Convert the records below into a Markdown table with the columns No. and Line, one row per line, numbered in order and skipping blank lines.

### Records supplied
— start —

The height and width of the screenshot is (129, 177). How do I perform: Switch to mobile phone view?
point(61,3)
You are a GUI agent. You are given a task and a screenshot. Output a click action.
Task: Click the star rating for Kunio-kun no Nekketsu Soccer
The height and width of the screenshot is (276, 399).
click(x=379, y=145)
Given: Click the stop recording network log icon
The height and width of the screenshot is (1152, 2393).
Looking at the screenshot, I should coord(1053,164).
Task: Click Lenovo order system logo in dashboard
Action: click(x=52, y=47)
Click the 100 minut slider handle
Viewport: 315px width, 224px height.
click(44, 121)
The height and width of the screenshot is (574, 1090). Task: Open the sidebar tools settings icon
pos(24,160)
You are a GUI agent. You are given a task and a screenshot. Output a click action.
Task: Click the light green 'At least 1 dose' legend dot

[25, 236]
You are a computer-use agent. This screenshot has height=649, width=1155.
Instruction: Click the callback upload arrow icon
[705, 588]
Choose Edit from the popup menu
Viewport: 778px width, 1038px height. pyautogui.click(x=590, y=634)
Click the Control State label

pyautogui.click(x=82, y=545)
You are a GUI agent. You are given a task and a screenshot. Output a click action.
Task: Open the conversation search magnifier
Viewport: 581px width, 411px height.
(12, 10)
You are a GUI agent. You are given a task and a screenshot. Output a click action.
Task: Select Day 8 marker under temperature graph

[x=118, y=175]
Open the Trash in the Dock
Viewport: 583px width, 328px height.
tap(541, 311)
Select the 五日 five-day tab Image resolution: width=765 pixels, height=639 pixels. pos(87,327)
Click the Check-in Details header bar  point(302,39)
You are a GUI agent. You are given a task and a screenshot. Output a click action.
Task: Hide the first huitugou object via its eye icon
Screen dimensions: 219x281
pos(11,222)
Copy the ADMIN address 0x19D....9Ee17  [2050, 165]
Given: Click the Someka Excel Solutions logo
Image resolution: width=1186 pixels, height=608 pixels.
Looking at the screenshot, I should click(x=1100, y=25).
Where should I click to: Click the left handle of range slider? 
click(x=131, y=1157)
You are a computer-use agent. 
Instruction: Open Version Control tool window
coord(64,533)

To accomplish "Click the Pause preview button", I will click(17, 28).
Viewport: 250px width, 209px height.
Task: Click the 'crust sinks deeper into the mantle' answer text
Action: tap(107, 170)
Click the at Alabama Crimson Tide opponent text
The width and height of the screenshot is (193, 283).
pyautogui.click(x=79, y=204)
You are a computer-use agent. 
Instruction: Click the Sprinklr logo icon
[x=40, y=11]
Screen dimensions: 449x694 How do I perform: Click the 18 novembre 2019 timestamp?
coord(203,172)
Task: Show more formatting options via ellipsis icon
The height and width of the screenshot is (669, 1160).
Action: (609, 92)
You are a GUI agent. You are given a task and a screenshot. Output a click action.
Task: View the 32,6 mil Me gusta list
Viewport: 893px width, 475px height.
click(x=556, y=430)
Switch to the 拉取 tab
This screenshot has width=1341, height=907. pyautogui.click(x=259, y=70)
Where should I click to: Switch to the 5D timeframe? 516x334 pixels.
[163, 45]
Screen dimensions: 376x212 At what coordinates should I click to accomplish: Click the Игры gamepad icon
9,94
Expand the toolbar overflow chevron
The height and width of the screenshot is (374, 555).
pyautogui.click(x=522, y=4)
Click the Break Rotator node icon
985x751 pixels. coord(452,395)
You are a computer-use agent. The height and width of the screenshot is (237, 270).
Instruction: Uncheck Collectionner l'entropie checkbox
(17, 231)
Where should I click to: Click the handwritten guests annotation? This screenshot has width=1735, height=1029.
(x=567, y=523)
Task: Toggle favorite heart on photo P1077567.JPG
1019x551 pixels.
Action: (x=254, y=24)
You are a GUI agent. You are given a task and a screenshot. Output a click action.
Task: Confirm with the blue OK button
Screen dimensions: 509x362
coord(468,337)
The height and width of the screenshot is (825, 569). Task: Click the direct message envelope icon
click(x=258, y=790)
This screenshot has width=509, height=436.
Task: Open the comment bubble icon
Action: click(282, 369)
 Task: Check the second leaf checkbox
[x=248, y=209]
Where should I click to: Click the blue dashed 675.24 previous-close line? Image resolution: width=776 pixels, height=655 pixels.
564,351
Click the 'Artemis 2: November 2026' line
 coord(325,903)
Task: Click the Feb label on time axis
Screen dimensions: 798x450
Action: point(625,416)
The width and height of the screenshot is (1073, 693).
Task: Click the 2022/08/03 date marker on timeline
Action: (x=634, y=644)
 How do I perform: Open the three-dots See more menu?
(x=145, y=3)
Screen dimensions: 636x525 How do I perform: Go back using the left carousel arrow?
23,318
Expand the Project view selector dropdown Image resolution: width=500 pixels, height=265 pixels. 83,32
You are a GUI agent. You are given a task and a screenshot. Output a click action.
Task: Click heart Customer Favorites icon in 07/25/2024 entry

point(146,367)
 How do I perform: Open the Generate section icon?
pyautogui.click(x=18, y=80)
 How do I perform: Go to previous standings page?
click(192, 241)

— end —

### Written solution
| No. | Line |
|---|---|
| 1 | The height and width of the screenshot is (129, 177). How do I perform: Switch to mobile phone view? |
| 2 | point(61,3) |
| 3 | You are a GUI agent. You are given a task and a screenshot. Output a click action. |
| 4 | Task: Click the star rating for Kunio-kun no Nekketsu Soccer |
| 5 | The height and width of the screenshot is (276, 399). |
| 6 | click(x=379, y=145) |
| 7 | Given: Click the stop recording network log icon |
| 8 | The height and width of the screenshot is (1152, 2393). |
| 9 | Looking at the screenshot, I should coord(1053,164). |
| 10 | Task: Click Lenovo order system logo in dashboard |
| 11 | Action: click(x=52, y=47) |
| 12 | Click the 100 minut slider handle |
| 13 | Viewport: 315px width, 224px height. |
| 14 | click(44, 121) |
| 15 | The height and width of the screenshot is (574, 1090). Task: Open the sidebar tools settings icon |
| 16 | pos(24,160) |
| 17 | You are a GUI agent. You are given a task and a screenshot. Output a click action. |
| 18 | Task: Click the light green 'At least 1 dose' legend dot |
| 19 | [25, 236] |
| 20 | You are a computer-use agent. This screenshot has height=649, width=1155. |
| 21 | Instruction: Click the callback upload arrow icon |
| 22 | [705, 588] |
| 23 | Choose Edit from the popup menu |
| 24 | Viewport: 778px width, 1038px height. pyautogui.click(x=590, y=634) |
| 25 | Click the Control State label |
| 26 | pyautogui.click(x=82, y=545) |
| 27 | You are a GUI agent. You are given a task and a screenshot. Output a click action. |
| 28 | Task: Open the conversation search magnifier |
| 29 | Viewport: 581px width, 411px height. |
| 30 | (12, 10) |
| 31 | You are a GUI agent. You are given a task and a screenshot. Output a click action. |
| 32 | Task: Select Day 8 marker under temperature graph |
| 33 | [x=118, y=175] |
| 34 | Open the Trash in the Dock |
| 35 | Viewport: 583px width, 328px height. |
| 36 | tap(541, 311) |
| 37 | Select the 五日 five-day tab Image resolution: width=765 pixels, height=639 pixels. pos(87,327) |
| 38 | Click the Check-in Details header bar  point(302,39) |
| 39 | You are a GUI agent. You are given a task and a screenshot. Output a click action. |
| 40 | Task: Hide the first huitugou object via its eye icon |
| 41 | Screen dimensions: 219x281 |
| 42 | pos(11,222) |
| 43 | Copy the ADMIN address 0x19D....9Ee17  [2050, 165] |
| 44 | Given: Click the Someka Excel Solutions logo |
| 45 | Image resolution: width=1186 pixels, height=608 pixels. |
| 46 | Looking at the screenshot, I should click(x=1100, y=25). |
| 47 | Where should I click to: Click the left handle of range slider?  |
| 48 | click(x=131, y=1157) |
| 49 | You are a computer-use agent.  |
| 50 | Instruction: Open Version Control tool window |
| 51 | coord(64,533) |
| 52 | To accomplish "Click the Pause preview button", I will click(17, 28). |
| 53 | Viewport: 250px width, 209px height. |
| 54 | Task: Click the 'crust sinks deeper into the mantle' answer text |
| 55 | Action: tap(107, 170) |
| 56 | Click the at Alabama Crimson Tide opponent text |
| 57 | The width and height of the screenshot is (193, 283). |
| 58 | pyautogui.click(x=79, y=204) |
| 59 | You are a computer-use agent.  |
| 60 | Instruction: Click the Sprinklr logo icon |
| 61 | [x=40, y=11] |
| 62 | Screen dimensions: 449x694 How do I perform: Click the 18 novembre 2019 timestamp? |
| 63 | coord(203,172) |
| 64 | Task: Show more formatting options via ellipsis icon |
| 65 | The height and width of the screenshot is (669, 1160). |
| 66 | Action: (609, 92) |
| 67 | You are a GUI agent. You are given a task and a screenshot. Output a click action. |
| 68 | Task: View the 32,6 mil Me gusta list |
| 69 | Viewport: 893px width, 475px height. |
| 70 | click(x=556, y=430) |
| 71 | Switch to the 拉取 tab |
| 72 | This screenshot has width=1341, height=907. pyautogui.click(x=259, y=70) |
| 73 | Where should I click to: Switch to the 5D timeframe? 516x334 pixels. |
| 74 | [163, 45] |
| 75 | Screen dimensions: 376x212 At what coordinates should I click to accomplish: Click the Игры gamepad icon |
| 76 | 9,94 |
| 77 | Expand the toolbar overflow chevron |
| 78 | The height and width of the screenshot is (374, 555). |
| 79 | pyautogui.click(x=522, y=4) |
| 80 | Click the Break Rotator node icon |
| 81 | 985x751 pixels. coord(452,395) |
| 82 | You are a computer-use agent. The height and width of the screenshot is (237, 270). |
| 83 | Instruction: Uncheck Collectionner l'entropie checkbox |
| 84 | (17, 231) |
| 85 | Where should I click to: Click the handwritten guests annotation? This screenshot has width=1735, height=1029. |
| 86 | (x=567, y=523) |
| 87 | Task: Toggle favorite heart on photo P1077567.JPG |
| 88 | 1019x551 pixels. |
| 89 | Action: (x=254, y=24) |
| 90 | You are a GUI agent. You are given a task and a screenshot. Output a click action. |
| 91 | Task: Confirm with the blue OK button |
| 92 | Screen dimensions: 509x362 |
| 93 | coord(468,337) |
| 94 | The height and width of the screenshot is (825, 569). Task: Click the direct message envelope icon |
| 95 | click(x=258, y=790) |
| 96 | This screenshot has width=509, height=436. |
| 97 | Task: Open the comment bubble icon |
| 98 | Action: click(282, 369) |
| 99 |  Task: Check the second leaf checkbox |
| 100 | [x=248, y=209] |
| 101 | Where should I click to: Click the blue dashed 675.24 previous-close line? Image resolution: width=776 pixels, height=655 pixels. |
| 102 | 564,351 |
| 103 | Click the 'Artemis 2: November 2026' line |
| 104 |  coord(325,903) |
| 105 | Task: Click the Feb label on time axis |
| 106 | Screen dimensions: 798x450 |
| 107 | Action: point(625,416) |
| 108 | The width and height of the screenshot is (1073, 693). |
| 109 | Task: Click the 2022/08/03 date marker on timeline |
| 110 | Action: (x=634, y=644) |
| 111 |  How do I perform: Open the three-dots See more menu? |
| 112 | (x=145, y=3) |
| 113 | Screen dimensions: 636x525 How do I perform: Go back using the left carousel arrow? |
| 114 | 23,318 |
| 115 | Expand the Project view selector dropdown Image resolution: width=500 pixels, height=265 pixels. 83,32 |
| 116 | You are a GUI agent. You are given a task and a screenshot. Output a click action. |
| 117 | Task: Click heart Customer Favorites icon in 07/25/2024 entry |
| 118 | point(146,367) |
| 119 |  How do I perform: Open the Generate section icon? |
| 120 | pyautogui.click(x=18, y=80) |
| 121 |  How do I perform: Go to previous standings page? |
| 122 | click(192, 241) |